Unless Ronald Reagan succumbs to congressional pressure, he will preside over the biggest bankruptcy in American history by disconnecting the Chrysler Corp. from its federal life-support system as part of radical policy change.
There is no voice among economic officials appointed so far by president-elect Reagan that favors sending good money after bad to keep Chrysler alive. The question is not if but when. Their answer; the sooner the better, as close as possible to the Carter administration to avoid a misleading impression that the beleaguered automaker's troubles originated with Reagan.
Far from breeding panic in financial markets. Chrysler, belly up, might have the opposite effect, say Reagan advisers. The dramatic sign that Uncle Sam no longer will extend credit to failing enterprises may well promote Reagan's early economic policy goal of reviving the failing bond market.
Specifically, Chrysler will go bankrupt sometime this spring unless it gets more federal loan guarantees on top off $800 million authorized so far. Among Reagan advisers and Wall Streeters alike, there is practically no hope for Chrysler's ultimate survival. They Believe more federal help merely postpones the inevitable, as do concessions by labor and suppliers.
Officials in President Carter's Treasury most familiar with Chrysler could not agree more. In fact, they have been surprised that a signal did not come from the president-elect to pull the plug on Chrysler now -- on Carter's watch, instead of Reagan's.
That would have required an intricate maneuver. The chairman of the Chrysler Loan Guarantee Board, Treasury Secretary G. William Miller, would oppose any such cutoff. Whether a whispered word from Reagan would sway the two other board members -- Federal Reserve Chairman Paul Volcker and Comptroller General Elmer Staats -- is debatable. Even then, Bankruptcy probably would not come before Jan. 20.
All such considerations are moot, however, considering Reagan's failure to even consider that option. In the lackadaisical fashion with which high policy has been handled during the transition, Chrysler was not seriously discussed by Reagan. For that reason, it cannot be assumed the new president will resist pressure from Chrysler dealers and Chrysler workers funneled through congressman.
Yet, on this as on many questions, Reagan's first reaction was correct. He intuitively opposed the Chrysler bailout, retreating only under intense pressure during the campaign. The right to fail is viewed by Reagan as integral to a rejuvenated free market where government subsidy is diminished along with government taxation and government regulation. That was the essential choice for Republicans between Reagan and John B. Connally.
There are no economic Connallyites in the Reagan Cabinet. Budget director-designate David Stockman was the only member of the Michigan congressional delegation to vote against the Chrysler bailout. He has not repented.

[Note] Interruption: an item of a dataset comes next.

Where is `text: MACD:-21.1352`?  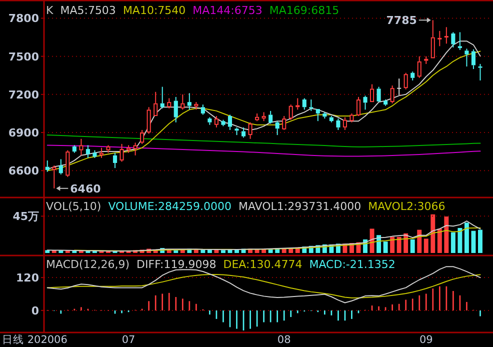
text: MACD:-21.1352 is located at coordinates (352, 264).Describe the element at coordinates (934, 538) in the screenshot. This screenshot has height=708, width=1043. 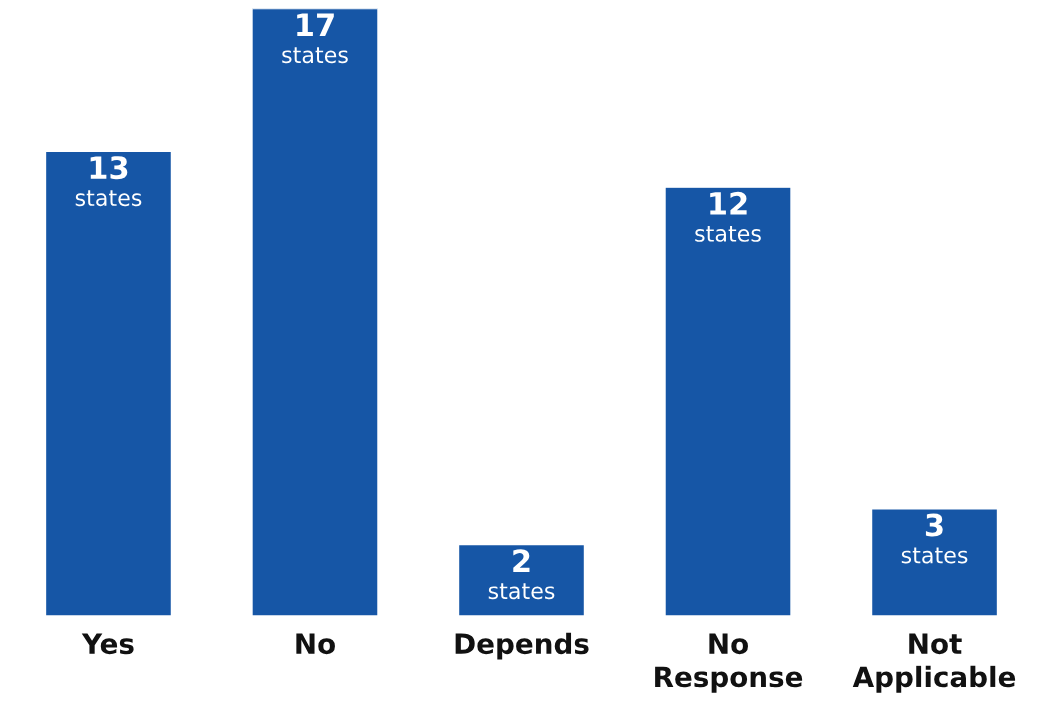
I see `data-label: 3 states` at that location.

Treasury Secretary-designate Donald Regan has been considered a possible weak link -- an impression enhanced by comments over a luncheon in Wall Street Dec. 16 by his friend and fellow stockbroker I. W. Burnham III. "I have known Don Regan very well for many years," said Burnham," and I have no doubt that he will not allow Detroit to go bust. He will stop imports by imposing a ban on them for three to six months. . . ." h
But Burnham has not talked to Regan lately. In private, the new Treasury chief has opposed any trade protection for the auto industry agreeing with Stockman on the need to end the Chrysler bailout. When Regan replaces Miller as chairman of the Loan Guarantee Board, there will no longer be an ardent voice for maintaining the life-support system.
Such prospects a year ago would have sent Wall Street into a frenzy. Today's sentiment there, which turned against further federal help in the wake of massive buyer resistance to the K-car, hopes a Reagan hard line on Chrysler will change investor psychology sufficiently to save the bond market.

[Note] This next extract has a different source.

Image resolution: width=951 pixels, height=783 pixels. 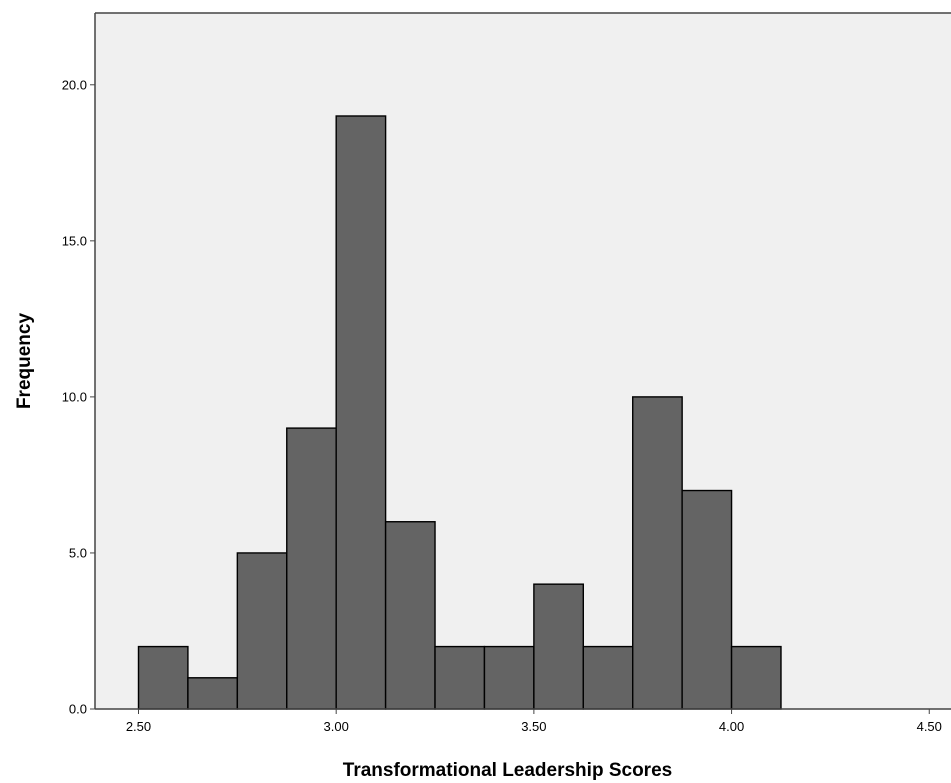 What do you see at coordinates (24, 362) in the screenshot?
I see `y-axis-title: Frequency` at bounding box center [24, 362].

The message, transcending Chrysler, would be sent to other troubled businesses, including savings and loan institutions. "We want the financial community to know that the federal government won't be sopping up credit to help failed enterprises," a Reagan adviser told us. That would be concomitant with less regulation and falling tax rates as part of a lowered federal profile on the business horizon. To achieve that, there seems no way to Reagan's men that Chrysler can be saved.